* 任务要求 1
请一字不差地抄出这篇写湖上晚景的散文中从“太阳年事已高,没把我们等到,但一片片晚霞”开始、到“不是为我们准备了接风的晚宴?”为止的文字,首尾两处都要包括在内。
* 任务要求 2
这篇写湖上晚景的散文在最后一句处停下,请从那里往下续写。

* 选文
....

太阳年事已高,没把我们等到,但一片片晚霞像舞动的红绸,在代表他向我们致意。晚霞映入湖心,像铺了一条长长的红地毯,使迎宾的规格大增。船儿一过,红色的地毯又幻化成片片桃花瓣,似洒了一地红色花雨。迎面而来的防浪林,挂着一团团丰水季节生出的根须,像髯发飘飘的仪仗老臣。不时有水鹕鸬惊起,作为信使,一定是兴冲冲向太阳报信去了。


      
我们矜持地坐在船头,接受这浩浩的礼仪。桨儿咯吱咯吱,传到四面八方,象夹道的人潮在高呼:欢迎!欢迎!


      
盈盈暮霭下出现了一片湖洲——我们的下榻之处到了。


     
一个怎样的繁华所在!一座座建筑朦朦胧胧,错落有致,极似画报上的人民大会堂。有无数灯火闪闪烁烁,透着温馨,莫不是为我们准备了接风的晚宴?


     
船到近前,才知是浩浩的芦林被伐成块块方阵,白色的芦花被月光一映,极似人民大会堂平平的屋顶,密密的芦杆,便成了厚实的墙体,闪烁的灯光是农民晚炊的篝火。

....

* 已知信息

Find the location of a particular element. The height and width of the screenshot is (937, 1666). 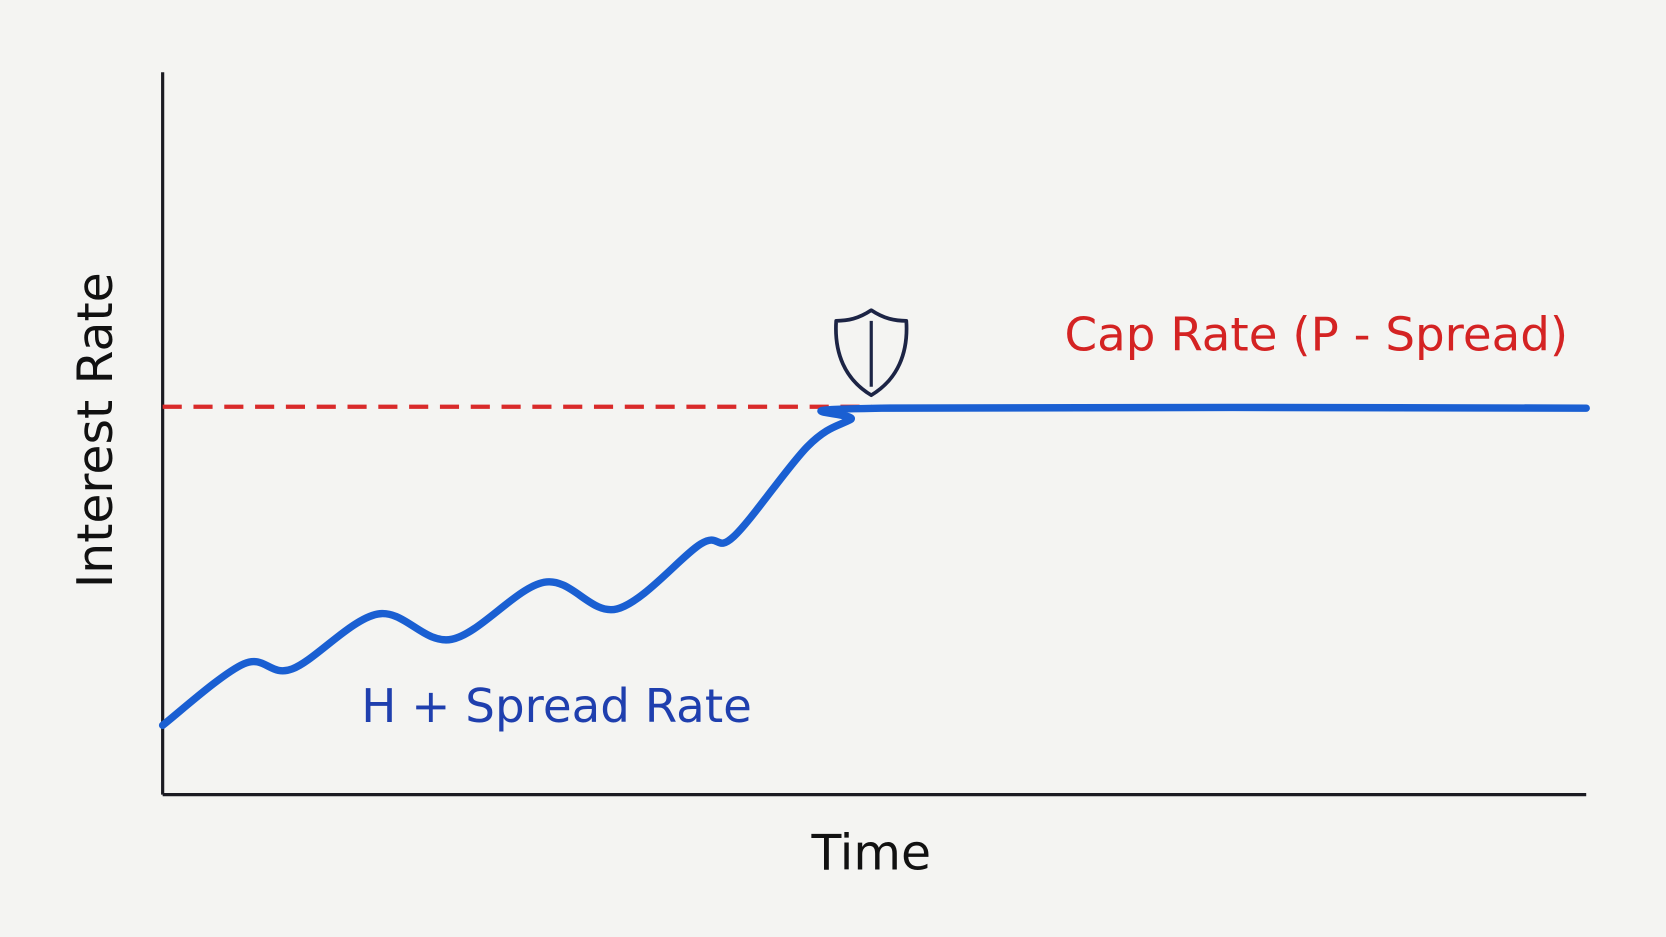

....

* 练习结果 1
太阳年事已高,没把我们等到,但一片片晚霞像舞动的红绸,在代表他向我们致意。晚霞映入湖心,像铺了一条长长的红地毯,使迎宾的规格大增。船儿一过,红色的地毯又幻化成片片桃花瓣,似洒了一地红色花雨。迎面而来的防浪林,挂着一团团丰水季节生出的根须,像髯发飘飘的仪仗老臣。不时有水鹕鸬惊起,作为信使,一定是兴冲冲向太阳报信去了。


      
我们矜持地坐在船头,接受这浩浩的礼仪。桨儿咯吱咯吱,传到四面八方,象夹道的人潮在高呼:欢迎!欢迎!


      
盈盈暮霭下出现了一片湖洲——我们的下榻之处到了。


     
一个怎样的繁华所在!一座座建筑朦朦胧胧,错落有致,极似画报上的人民大会堂。有无数灯火闪闪烁烁,透着温馨,莫不是为我们准备了接风的晚宴?

* 练习结果 2
辉煌之后趋于平静。明天,我们就以洲为寨,伐薪砍柴。

 


 

    柴山,让女人走开。


     
在湖区所有的农活中,唯有砍柴才称得上是男人的战争。


      
像冷兵器时代的搏击,随着一道道眩目的弧光,盘踞了一年的芦苇,伴随洪水时附着的尘埃,如敌阵般排排倒下。不让它有半口喘气,从根部抽出一束蓼草,戏法般地三扭两绕,倒地的苇柴便一捆捆就范。挑绳加扁担,闪闪悠悠间,片片芦林便化成了巍巍柴峰!


      
虽然砍刀不如镰刀顺手,芦柴挑子也没有其它担子潇洒,但是,有一年农活垫底的我们,一上午的战绩,搭个自住的窝棚乃绰绰有余。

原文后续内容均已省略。